* _Source excerpt_
Al Hodgson and Richard Allen test methyl chloride exposures using the environmental chamber.
On the second floor of an unremarkable building at LBL, researchers are using a room within a room to smoke out indoor air pollutants. The environmental chamber is a stainless-steel-lined room of 540 ft cubed (20 meters cubed) which can be operated in several ways to meet the needs of different research projects, including studies for which a very low background is required. Scientists of the Indoor Environment Program and their collaborators use the chamber as a controlled indoor environment to study the behavior of a variety of indoor pollutants ranging from cigarette smoke to volatile organic compounds (VOCs) from new carpets.
At the moment, four projects use the facility. Principal investigator Al Hodgson, a chemist with overall responsibility for the chamber and its operation, is the leader of a team studying the emissions of volatile organic compounds from carpets and carpet pads with funding from the Consumer Products Safety Commission (CPSC). A new carpet or carpet backing material outgasses VOCs at rates that decrease with time and that can be measured accurately in the environmental chamber. Carpeting has been reported to be linked with sensory irritation and other health or comfort problems. The CPSC has been requested by some state agencies to label carpet materials as hazardous.
Joan Daisey and colleagues are studying the emissions of nitrosamines from cigarette smoke and how their concentrations change with time indoors. Nitrosamines, which have been implicated as carcinogens in some studies, are found in many smoked foods and drinks, including bacon and Scotch. Funded by the California Air Resources Board, this research may eventually lead to a better understanding of the relationship between human exposure to environmental tobacco smoke and related health risks, as well as better standards of acceptable exposure. Investigators will use their chamber test results as input to a computer model of human exposure to nitrosamines from cigarette smoke.

* _To do_
• 1. Answer these questions about the environmental chamber text:
(a) What is the chamber's volume?
(b) Which agency funds the study of emissions from carpets and carpet pads?
(c) Which agency funds the research on nitrosamines from cigarette smoke?
• 2. Rewrite the part of the environmental chamber text from "On the second" to "from new carpets.", renaming "chamber" to "enclosure" throughout.
• 3. Who are all the people named in the environmental chamber text?
The records that follow are separate material from the text.

Element and text position data
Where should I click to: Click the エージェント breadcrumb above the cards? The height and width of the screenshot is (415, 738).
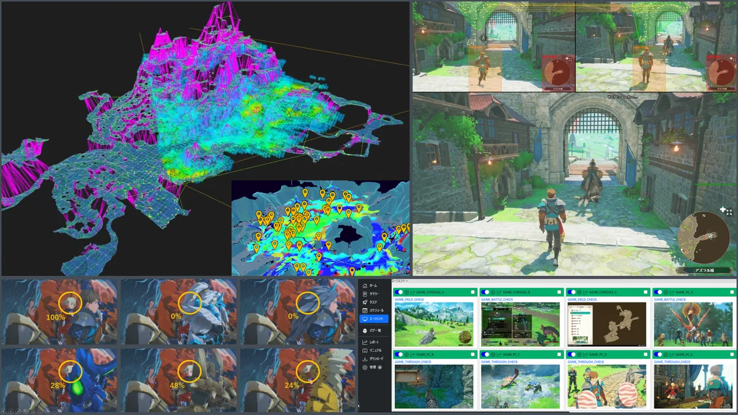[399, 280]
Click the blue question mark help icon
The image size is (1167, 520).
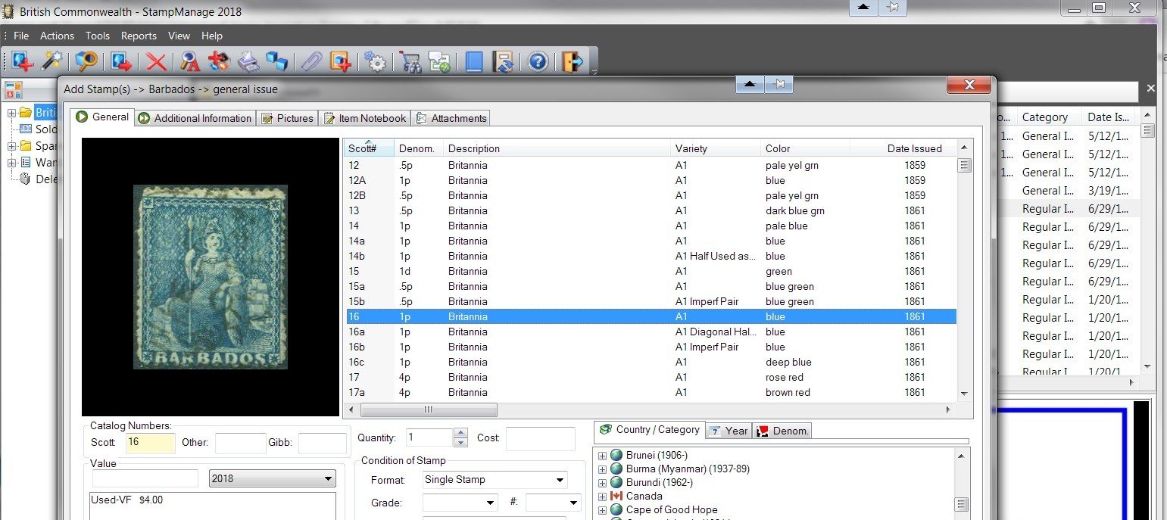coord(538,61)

* _Answers to the exercise_
• 1.
(a) 540 cubic feet (20 cubic meters)
(b) The Consumer Products Safety Commission (CPSC)
(c) The California Air Resources Board

• 2.
On the second floor of an unremarkable building at LBL, researchers are using a room within a room to smoke out indoor air pollutants. The environmental enclosure is a stainless-steel-lined room of 540 ft cubed (20 meters cubed) which can be operated in several ways to meet the needs of different research projects, including studies for which a very low background is required. Scientists of the Indoor Environment Program and their collaborators use the enclosure as a controlled indoor environment to study the behavior of a variety of indoor pollutants ranging from cigarette smoke to volatile organic compounds (VOCs) from new carpets.

• 3. Al Hodgson, Richard Allen, Joan Daisey